Musings, miscellaneous and more…
Reflections on the 2014 Vintage at Crawford Beck Vineyard
The world of farming, at least at CBV, is a seasonal thing, and the most important season is the growing season. The other parts of the year are really preparation for the time when the grape vines again demand attention, when the ripening grapes prompt worry, and when our eyes are on the weather.

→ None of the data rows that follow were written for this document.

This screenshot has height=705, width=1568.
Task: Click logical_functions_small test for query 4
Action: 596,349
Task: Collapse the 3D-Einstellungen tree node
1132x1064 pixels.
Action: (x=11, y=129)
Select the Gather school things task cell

The weather of the 2014 vintage was remarkable. Great wine, we firmly believe, is made in the vineyard, depending in part on how the vineyard is managed, but depending mostly on the soils in which the grapes grow. Therefore, the vineyard is, for the most part, fixed, so the weather is our main variable; it creates the characteristics of the vintage..…and 2014 was one for the record books. The spring started out a bit wet, but the rain stopped by the end of May, and we had no further appreciable rain until after harvest. The days of April and May were warm and sunny, and the buds burst from their winter coatings several weeks earlier than in previous years. Likewise, the grape flowers bloomed several weeks earlier than usual, but even more importantly, because there was no rain and little cloudiness, the bloom period was very short, causing the grape berries to develop with great synchrony. This tale of perfection continues with a warm, but not hot, summer, and the grapes began to turn color the second week in August, also several weeks earlier than usual. Harvest began in the middle of September, and was completed by the first week of October, before rain or pests (mold or birds) descended, and the flavors of the grapes were remarkable. We have captured the season photographically (http://www.youtube.com/watch?v=1YStfBeF8RQ).

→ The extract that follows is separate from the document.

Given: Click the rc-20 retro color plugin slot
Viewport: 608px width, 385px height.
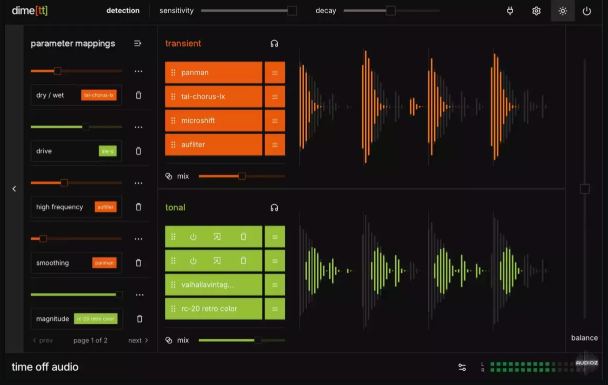Looking at the screenshot, I should tap(214, 309).
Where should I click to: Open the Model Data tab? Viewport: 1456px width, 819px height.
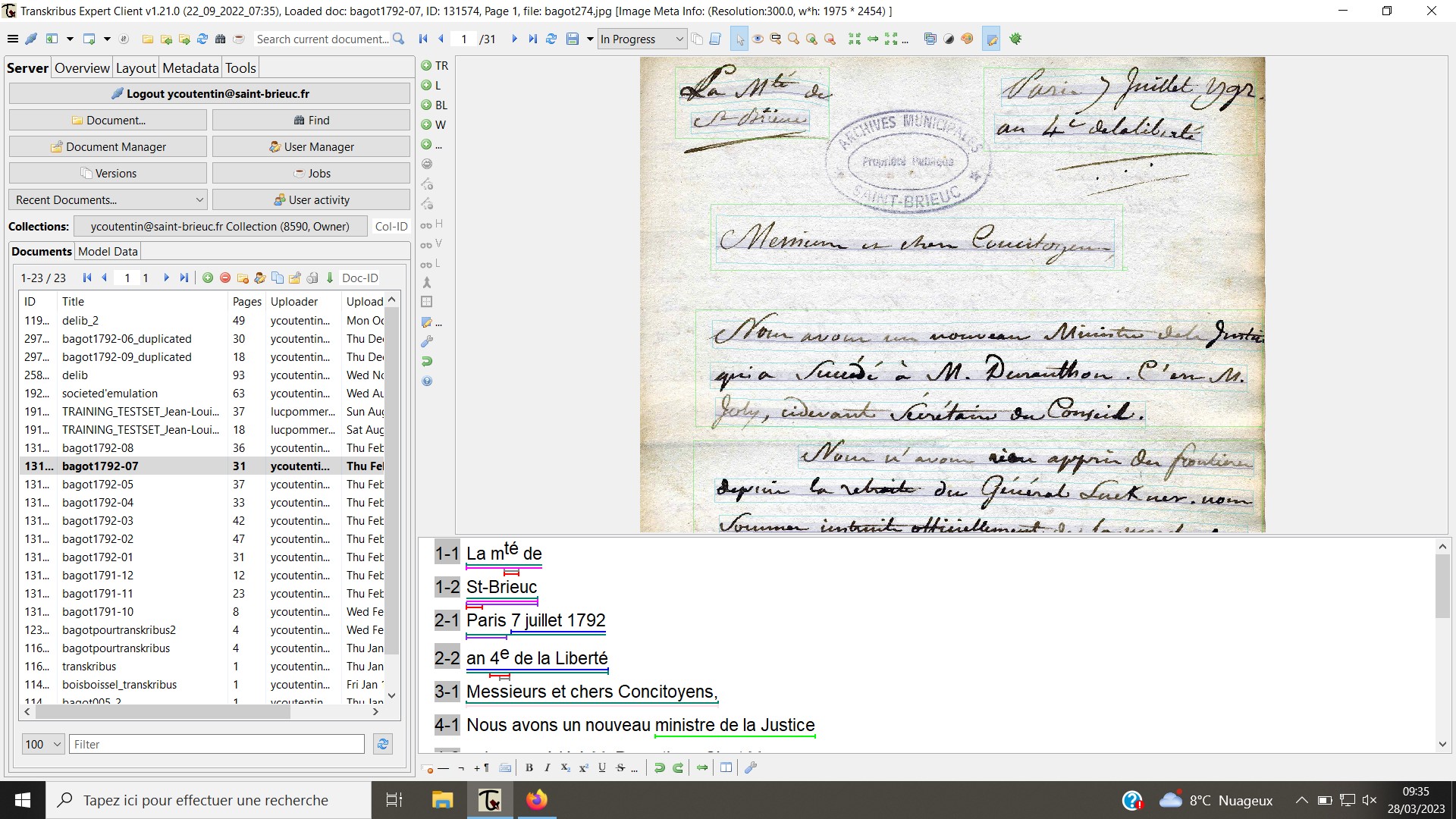click(x=108, y=251)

It is pleasant to reminisce about the beauty of the 2014 crop and how perfect the clusters were, and to anticipate how fine the wine that is now resting quietly in our clients’ barrels will be. We have no illusions that we will see weather like that of 2014 in 2015. The amount of heat that we received in 2014 topped that of the last ten years (http://www.crawfordbeck.com/vineyard-weather/historical-weather-data/), and probably much longer but no one was keeping records here at CBV then. It is also pleasant to look about the farm and to see that progress that other projects have made. In particular, the oak habitat restoration that occupies about 10 acres of the southeast corner of the farm has a new crop of native plants. With a new mower, we are keeping the blackberries and other invasive species at bay, and new little oaks are growing. No, we do not expect to see those little oaks become big oaks, but someone must start the process. The area of the restoration that we have designated an oak savanna is about to enter its next phase. We are working to clear out the invasive, non-native grasses growing there, and the next step will be to turnover the soil to make sure that the roots will not regrow. We may be ready to replant that area with native grasses in the fall of 2016.

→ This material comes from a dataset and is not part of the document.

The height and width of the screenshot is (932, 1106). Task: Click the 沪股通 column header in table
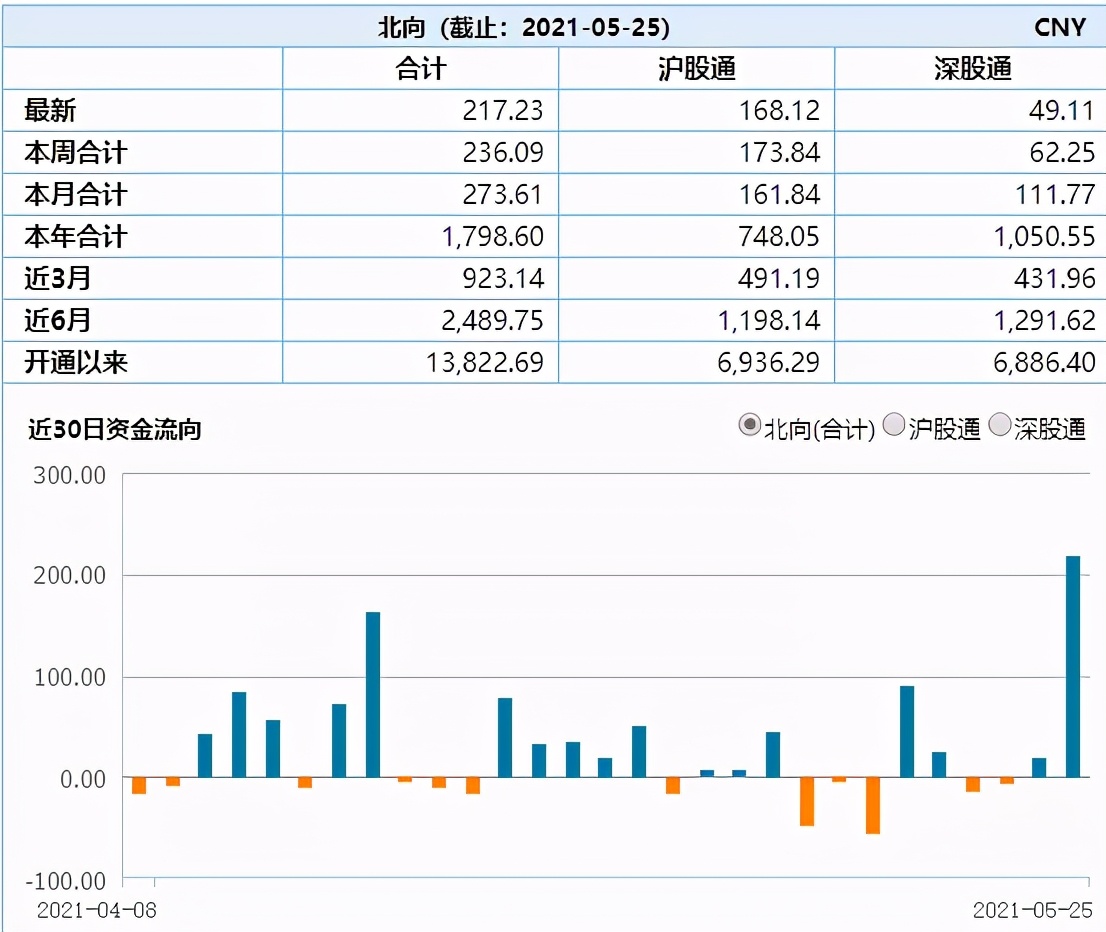pos(696,68)
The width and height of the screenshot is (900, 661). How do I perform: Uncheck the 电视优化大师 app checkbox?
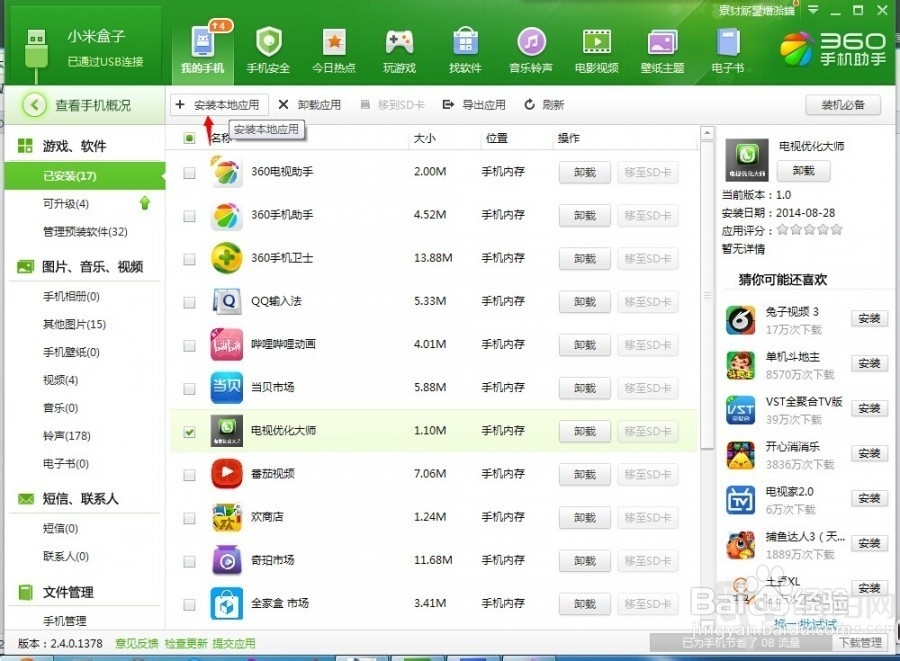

One of the gifts we received in 2014 was a haiku written by a Portland State student who visited our vineyard:
Crawford Beck Vineyard
by L.L. Durden
Haiku is written from the imagined perspective of the owners of the vineyard
Layers of basalt wrapped in white clay
Mineral vintage 2011
Fire crafted, Oregon oak savannah
Restored. Songbirds finding their place
Himalayan blackberries distract the starlings.
From the sky: boots on the ground; eye level
Microbiomes, data everywhere, over-time-
The 2010 Vintage at Crawford Beck Vineyard
It is quite certain that some philosopher, poet, or ancient chronicler noted that nothing worth having is easily won. That, in short, applies to the 2010 harvest at CBV. The usually delicate dialogue between the vigneron and his vines devolved more often than not into a shouting match during the year. Often the counter-clockwise airflow around low-pressure weather systems that swept from the Pacific into northern California brought cool, damp easterly breezes to western Oregon. This cold weather delayed the bloom of the vines until weeks after the normal time. Although the set of fruit was more than adequate, the slow accumulation of heat led to slow development of the grape berries, and véraison, the time when the green berries take on their mature colors, did not begin until near the end of August, the time when normally the luscious sweet clusters are baking in the autumn sun and taking on deep flavors.